📌 « Peter Schiff a qualifié le bitcoin de « son numérique » lors dun débat avec Anthony Pompliano.
Lundi soir, les deux intervenants ont participé à une émission en direct sur la chaîne Fox Business, lors dun débat animé par Liz Claman.
Au début de la conversation, Schiff a qualifié le BTC de « rien numérique » et la décrit comme une pyramide financière dans laquelle les premiers acheteurs tirent profit dune vague de demande stimulée par les ETF et les investissements des entreprises dans le bitcoin, avec en tête Strategy de Michael Saylor. « Tout ce battage médiatique, toutes ces entreprises qui détiennent du bitcoin dans leurs actifs, tous ces ETF, toutes ces acquisitions tout cela na fait que permettre à ceux qui sont entrés tôt sur le marché de sortir gagnants », a déclaré Schiff à Klaman.
Selon lui, ceux qui achètent du bitcoin sont guidés uniquement par lespoir que « quelquun dautre lachète plus cher » ; une approche quil a opposée à celle de lor qui, selon lui, est un actif réel ayant des applications industrielles et monétaires.

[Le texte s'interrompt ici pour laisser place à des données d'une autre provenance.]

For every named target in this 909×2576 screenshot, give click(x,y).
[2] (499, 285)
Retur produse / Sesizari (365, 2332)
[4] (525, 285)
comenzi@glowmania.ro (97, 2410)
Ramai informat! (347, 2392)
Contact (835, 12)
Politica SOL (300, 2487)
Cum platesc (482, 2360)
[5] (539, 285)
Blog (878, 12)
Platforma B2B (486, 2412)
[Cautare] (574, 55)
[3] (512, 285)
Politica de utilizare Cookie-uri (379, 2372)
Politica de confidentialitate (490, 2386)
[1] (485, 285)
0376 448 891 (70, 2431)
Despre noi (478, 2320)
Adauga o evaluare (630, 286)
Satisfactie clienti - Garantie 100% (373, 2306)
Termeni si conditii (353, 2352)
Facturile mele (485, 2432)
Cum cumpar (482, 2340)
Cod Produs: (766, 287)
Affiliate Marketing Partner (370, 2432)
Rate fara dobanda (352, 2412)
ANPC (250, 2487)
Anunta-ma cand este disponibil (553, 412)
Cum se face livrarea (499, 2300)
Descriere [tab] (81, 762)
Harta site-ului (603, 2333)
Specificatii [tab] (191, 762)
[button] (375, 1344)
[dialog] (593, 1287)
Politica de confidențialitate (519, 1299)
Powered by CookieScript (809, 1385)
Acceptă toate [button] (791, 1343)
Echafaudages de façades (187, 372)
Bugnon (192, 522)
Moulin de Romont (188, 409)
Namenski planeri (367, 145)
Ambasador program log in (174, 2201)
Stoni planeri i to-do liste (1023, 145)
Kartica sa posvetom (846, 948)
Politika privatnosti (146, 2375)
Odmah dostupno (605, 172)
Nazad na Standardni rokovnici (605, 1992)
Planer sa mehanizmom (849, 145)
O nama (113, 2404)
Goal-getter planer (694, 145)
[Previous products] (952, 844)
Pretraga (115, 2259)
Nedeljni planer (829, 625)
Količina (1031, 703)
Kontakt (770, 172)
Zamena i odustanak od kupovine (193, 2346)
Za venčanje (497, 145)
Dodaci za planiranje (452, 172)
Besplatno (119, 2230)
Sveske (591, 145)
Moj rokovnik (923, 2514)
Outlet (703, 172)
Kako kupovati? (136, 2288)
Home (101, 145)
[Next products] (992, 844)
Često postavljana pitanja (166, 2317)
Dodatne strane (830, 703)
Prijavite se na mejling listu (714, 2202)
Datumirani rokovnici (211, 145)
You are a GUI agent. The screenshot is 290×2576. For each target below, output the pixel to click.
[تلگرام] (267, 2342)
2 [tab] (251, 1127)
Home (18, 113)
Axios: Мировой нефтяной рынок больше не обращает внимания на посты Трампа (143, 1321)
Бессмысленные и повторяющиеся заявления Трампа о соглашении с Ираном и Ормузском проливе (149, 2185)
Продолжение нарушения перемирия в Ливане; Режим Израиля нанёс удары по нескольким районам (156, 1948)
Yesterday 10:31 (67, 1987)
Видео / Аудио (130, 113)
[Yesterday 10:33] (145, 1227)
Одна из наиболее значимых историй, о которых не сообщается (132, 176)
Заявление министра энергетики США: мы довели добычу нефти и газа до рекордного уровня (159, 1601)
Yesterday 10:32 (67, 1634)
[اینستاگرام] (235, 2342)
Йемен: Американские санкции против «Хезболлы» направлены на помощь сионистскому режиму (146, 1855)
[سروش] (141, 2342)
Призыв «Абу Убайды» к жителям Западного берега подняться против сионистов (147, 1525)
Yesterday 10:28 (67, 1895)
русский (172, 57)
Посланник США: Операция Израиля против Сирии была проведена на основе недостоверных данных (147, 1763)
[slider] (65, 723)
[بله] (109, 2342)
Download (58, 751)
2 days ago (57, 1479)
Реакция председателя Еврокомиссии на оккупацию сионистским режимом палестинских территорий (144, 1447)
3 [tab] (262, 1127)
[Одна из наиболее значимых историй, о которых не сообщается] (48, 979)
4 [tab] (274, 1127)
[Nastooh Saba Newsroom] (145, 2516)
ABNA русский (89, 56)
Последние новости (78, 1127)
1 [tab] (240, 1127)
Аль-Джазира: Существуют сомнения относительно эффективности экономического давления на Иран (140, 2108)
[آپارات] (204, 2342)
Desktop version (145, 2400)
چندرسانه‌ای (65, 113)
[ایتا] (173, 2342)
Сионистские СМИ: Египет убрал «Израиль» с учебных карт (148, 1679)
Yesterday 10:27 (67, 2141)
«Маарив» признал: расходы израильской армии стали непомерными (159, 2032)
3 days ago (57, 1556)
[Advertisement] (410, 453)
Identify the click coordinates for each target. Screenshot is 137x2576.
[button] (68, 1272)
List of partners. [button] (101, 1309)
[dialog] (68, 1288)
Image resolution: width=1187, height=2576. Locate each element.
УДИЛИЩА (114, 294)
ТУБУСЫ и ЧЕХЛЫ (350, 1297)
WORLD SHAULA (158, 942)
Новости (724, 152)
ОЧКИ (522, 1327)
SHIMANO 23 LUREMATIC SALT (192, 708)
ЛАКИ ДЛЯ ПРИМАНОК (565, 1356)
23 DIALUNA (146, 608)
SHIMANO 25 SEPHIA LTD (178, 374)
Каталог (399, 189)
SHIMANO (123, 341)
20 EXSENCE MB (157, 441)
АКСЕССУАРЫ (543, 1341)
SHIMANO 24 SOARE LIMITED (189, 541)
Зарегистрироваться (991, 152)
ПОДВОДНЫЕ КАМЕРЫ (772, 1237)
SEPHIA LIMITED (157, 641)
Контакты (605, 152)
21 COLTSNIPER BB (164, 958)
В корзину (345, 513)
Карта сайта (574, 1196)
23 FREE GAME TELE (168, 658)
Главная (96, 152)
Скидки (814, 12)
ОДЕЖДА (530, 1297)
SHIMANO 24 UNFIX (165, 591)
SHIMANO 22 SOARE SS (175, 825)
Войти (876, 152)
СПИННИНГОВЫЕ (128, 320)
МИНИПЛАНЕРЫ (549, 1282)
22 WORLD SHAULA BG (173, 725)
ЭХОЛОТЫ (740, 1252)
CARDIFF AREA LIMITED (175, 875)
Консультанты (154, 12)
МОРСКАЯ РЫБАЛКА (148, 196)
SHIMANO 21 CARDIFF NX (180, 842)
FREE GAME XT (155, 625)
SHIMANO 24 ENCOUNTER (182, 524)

Léconomiste a également déclaré que cette cryptomonnaie « pionnière » « navait pas de réelles perspectives à long terme », en citant comme preuve le fait que son cours dépasse à peine le niveau dil y a cinq ans, et a qualifié cette évolution latérale de signe que le marché évolue sous leffet de la spéculation et non dun besoin réel. Lor, quant à lui, selon lévaluation de Schiff, suit une tendance haussière à long terme, et lanalyste a émis lhypothèse que sa récente baisse depuis le seuil des 2 600 dollars était due à la situation classique « acheter sur des rumeurs, vendre sur des faits » après une hausse excessive liée à lévaluation des risques géopolitiques.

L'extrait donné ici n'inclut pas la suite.